South Africa’s growth prospects continue to disappoint
South Africa’s economic performance continues to disappoint amidst calls on the government to adopt a more growth focused economic policy increasing by the day. Confidence remains fragile as the very necessary restructuring of the parastatals and municipalities holds the prospect of job cuts and further tax increases, both impediments to a meaningful recovery in the short term. There is some evidence of an embryonic pick-up in the construction sector, coming after many years of steep declines. This was reflected in a good share price performance from the sector in the month.
Global equity markets in a trading range
Global equities have been trapped in a trading range for the last two years. Although the historic bull market is very mature and valuations are modestly stretched, the current low interest rate environment is, in our opinion, not creating a sufficiently attractive alternative to encourage withdrawal of capital from equity markets. However, the risks are skewed to the downside given the limited scope for further monetary policy easing and the increased likelihood of negative earnings revisions. Global bond markets are not offering reasonable value either. Only in the US are 10 year yields roughly in line with the inflation rate but still not offering yields in-line with long term averages. Elsewhere developed market yields are either negative or only barely positive, as in the case of UK bonds.

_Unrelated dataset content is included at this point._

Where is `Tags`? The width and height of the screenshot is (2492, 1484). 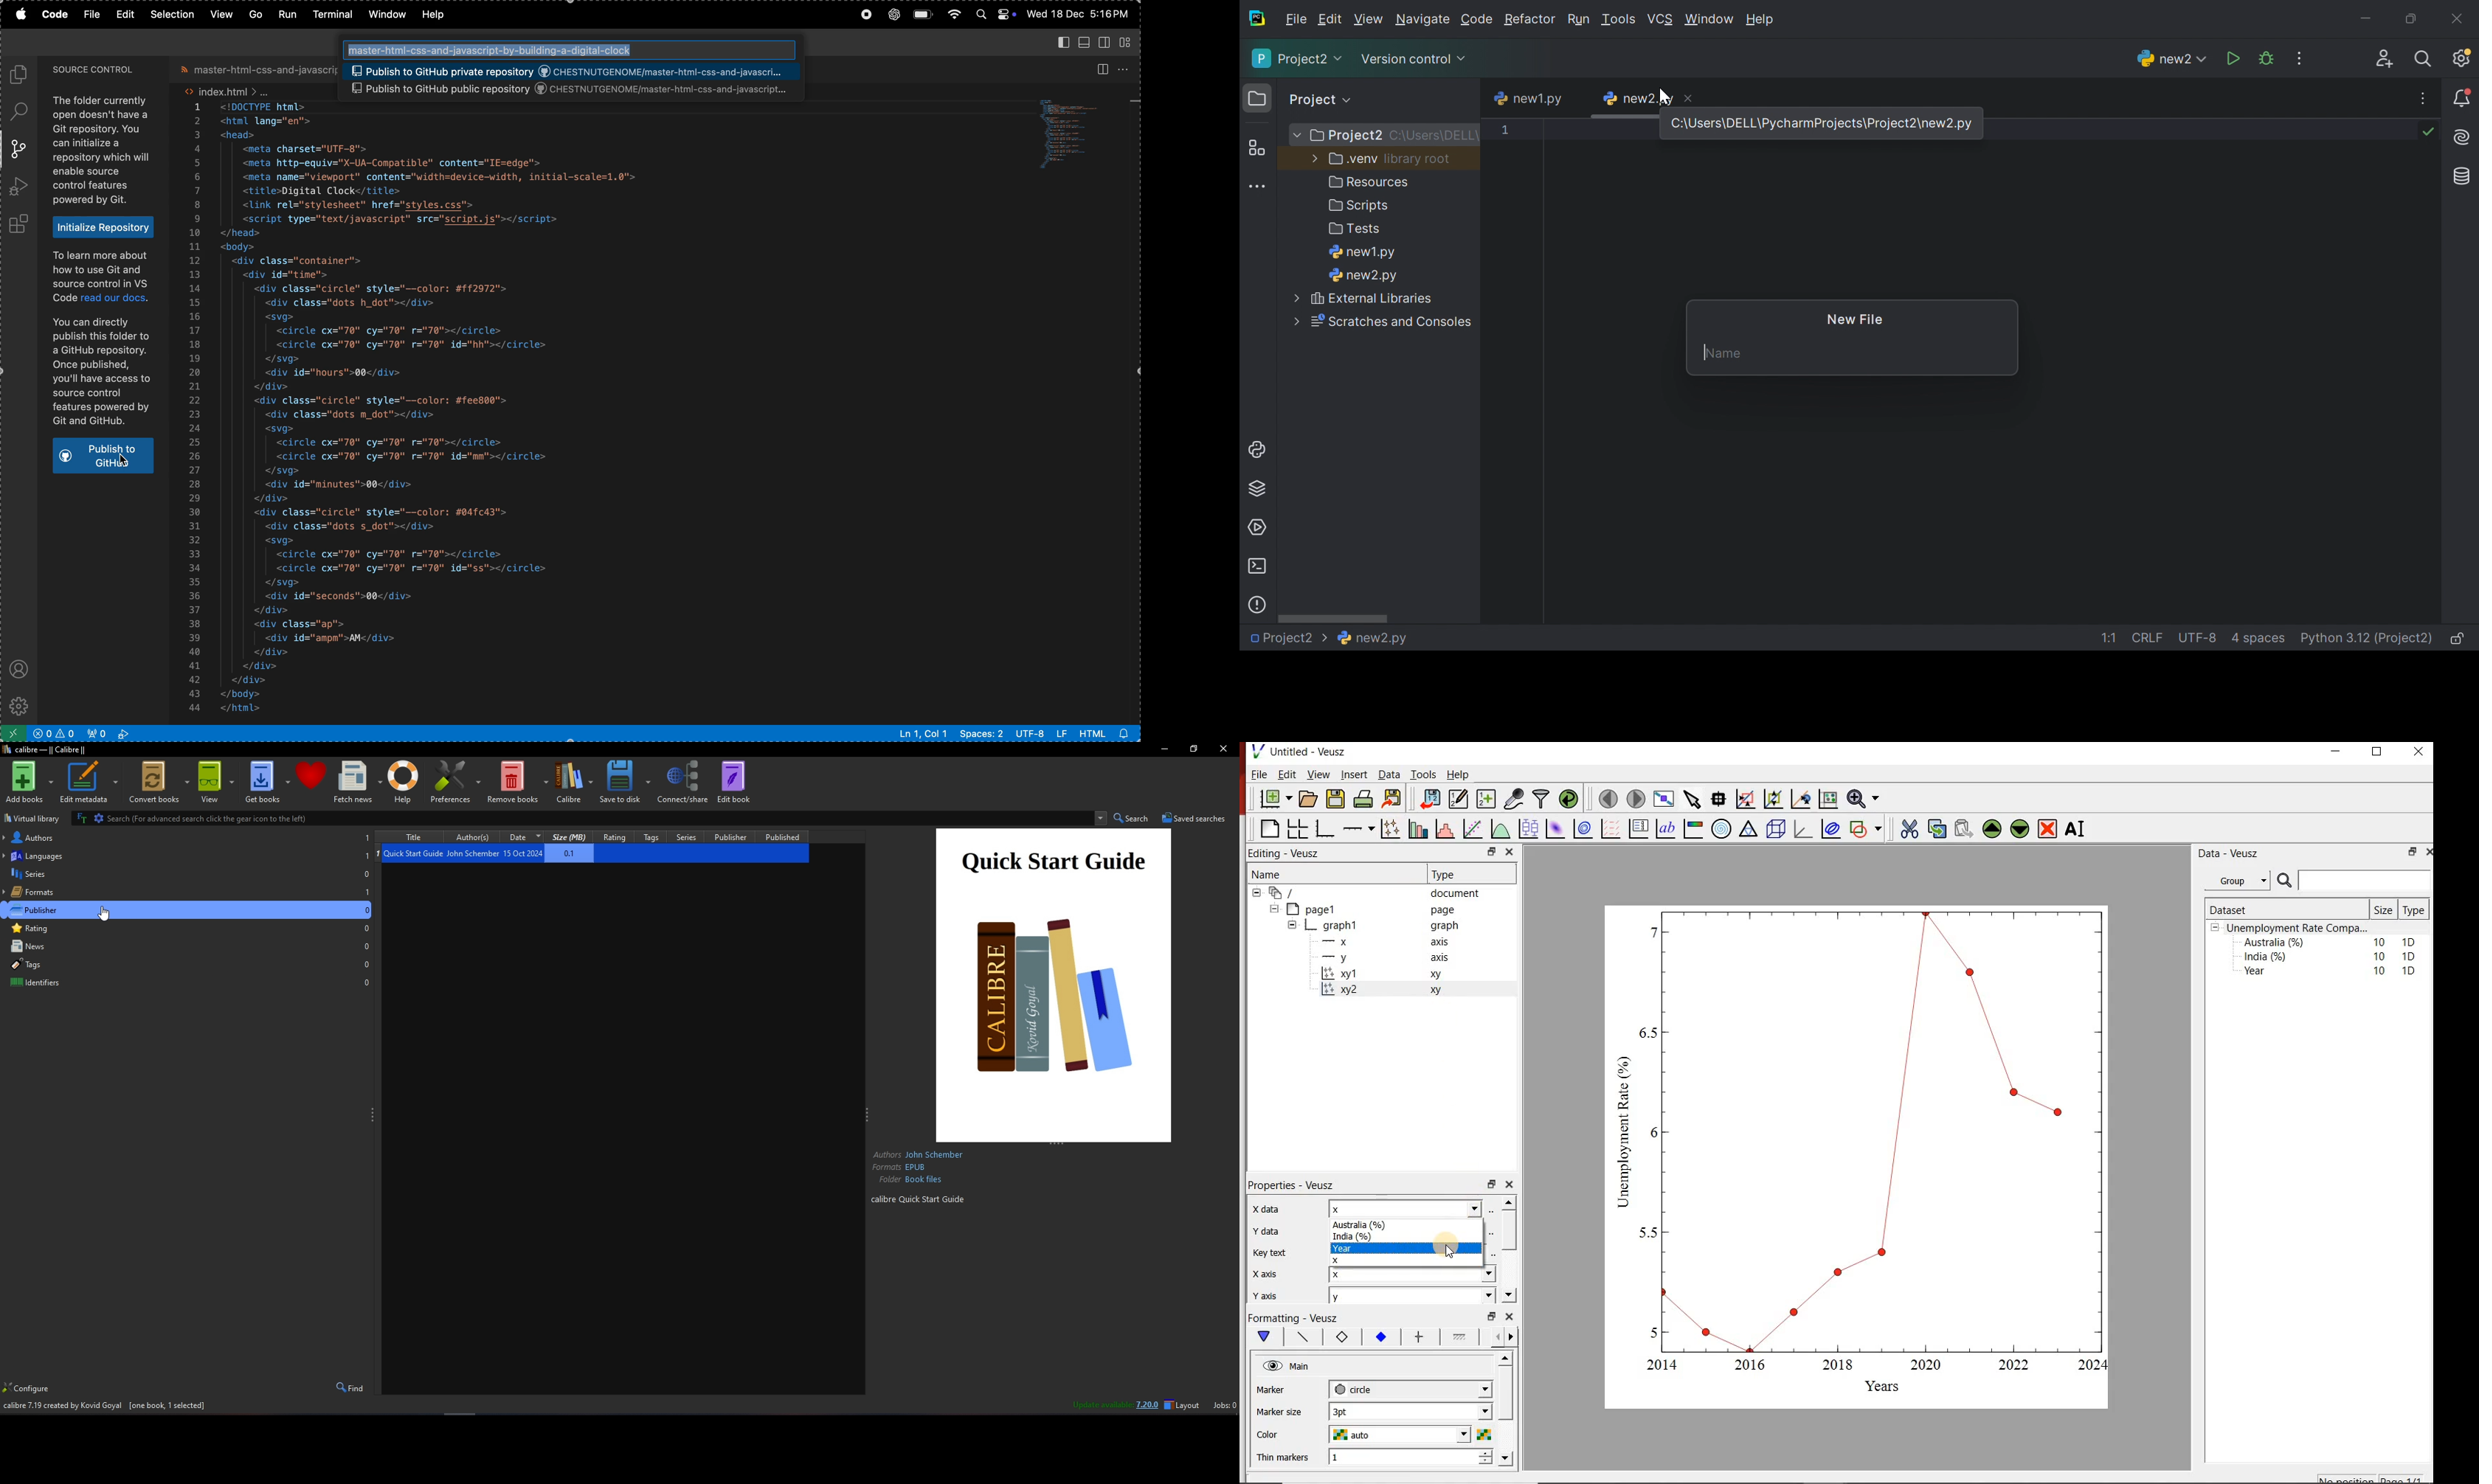
Tags is located at coordinates (653, 837).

South African financial markets require an injection of confidence
South African equity markets eked out modest gains in September. Resources lost ground in the month but still remain the top performing economic group this year. Despite overall declines from mining shares, platinum shares were up in the month. Industrial shares also contracted in September but financials recovered strongly from the prior months’ losses.
Indices have been driven by the divergence of strong performances of global and export orientated companies and poor performances from companies reliant on SA Inc.

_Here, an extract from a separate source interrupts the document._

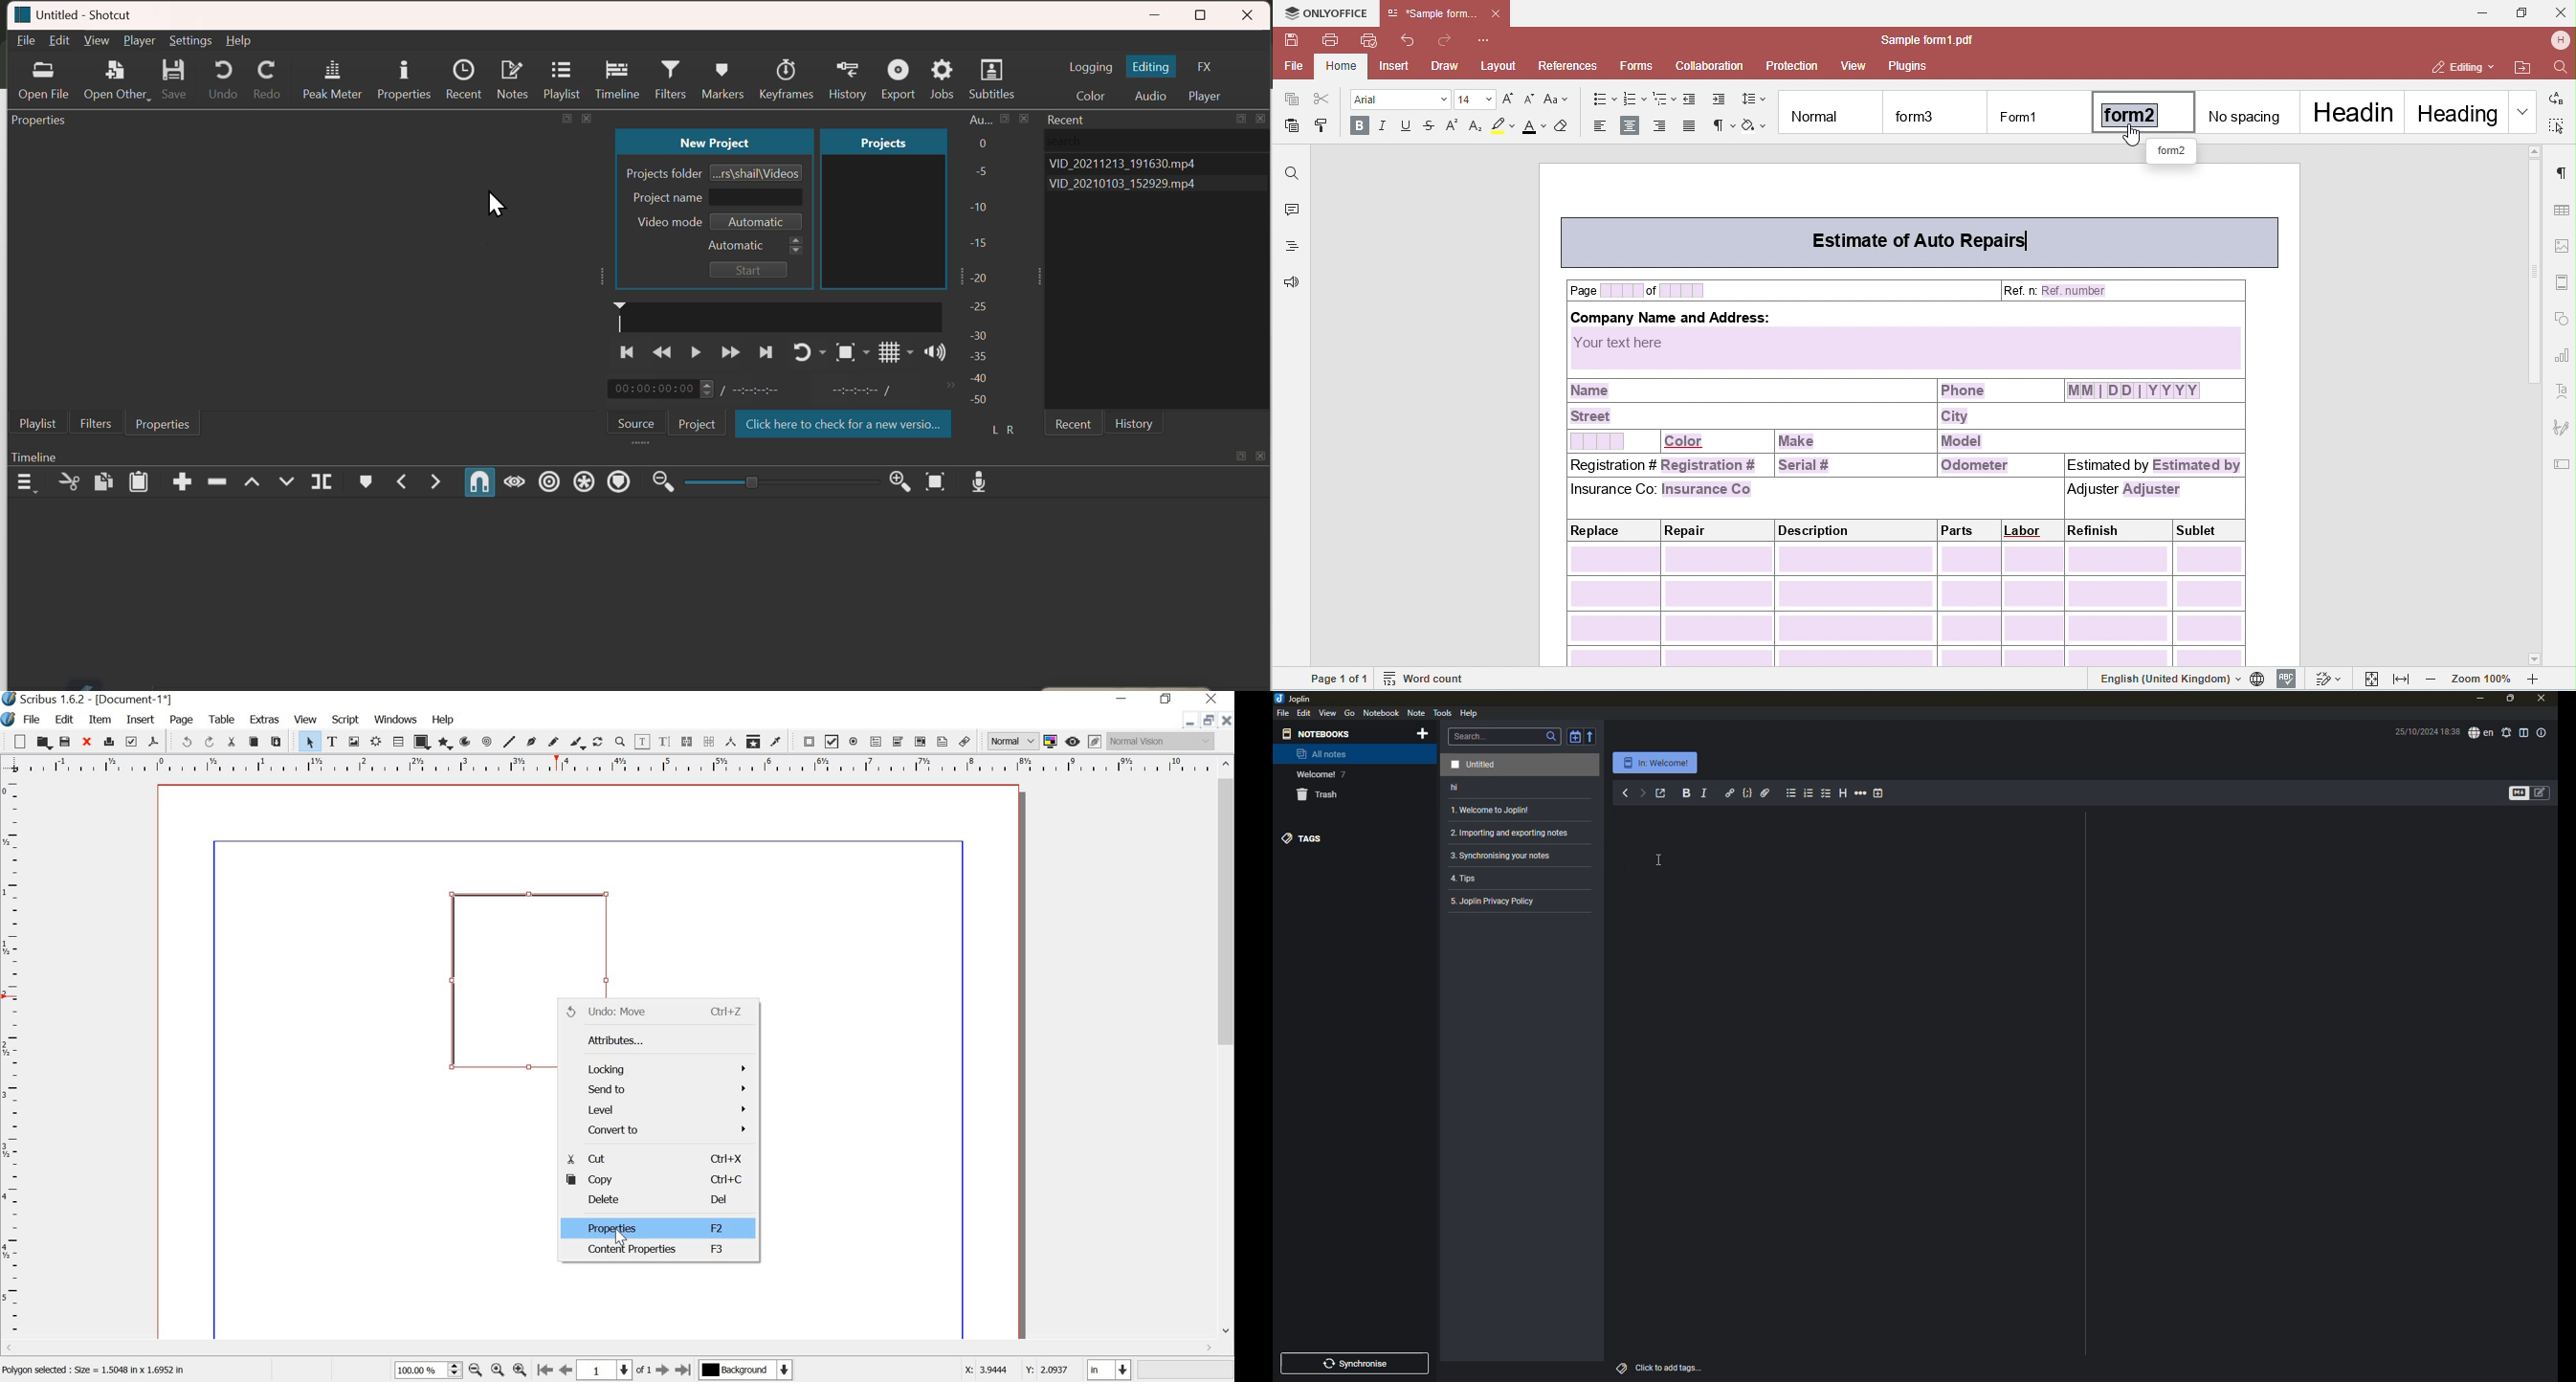 Image resolution: width=2576 pixels, height=1400 pixels. I want to click on unlink text frames, so click(710, 742).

Given the likelihood of the SA economy remaining weak for a protracted period and consequently earnings growth remaining lacklustre, valuations for domestically focused counters are not compelling. Some of the large offshore exposed companies including British American Tobacco and Prosus appear to be offering reasonable value at these levels.
SA bonds are offering very high real yields but are hostage to SA’s sovereign credit rating and economic woes. A downgrade by Moody’s, the only ratings agency to still maintain SA debt as investment grade, would be bad news, most likely preventing real yields from contracting much.
Portfolio Positioning
The fund continued to perform well during the third quarter 2019. This was mainly due to good performance from the preference shares we hold. Steinhoff preference shares are still suspended and we are hopeful that this issue will be resolved soon. The exposure to Steinhoff preference shares is around 1% of the fund.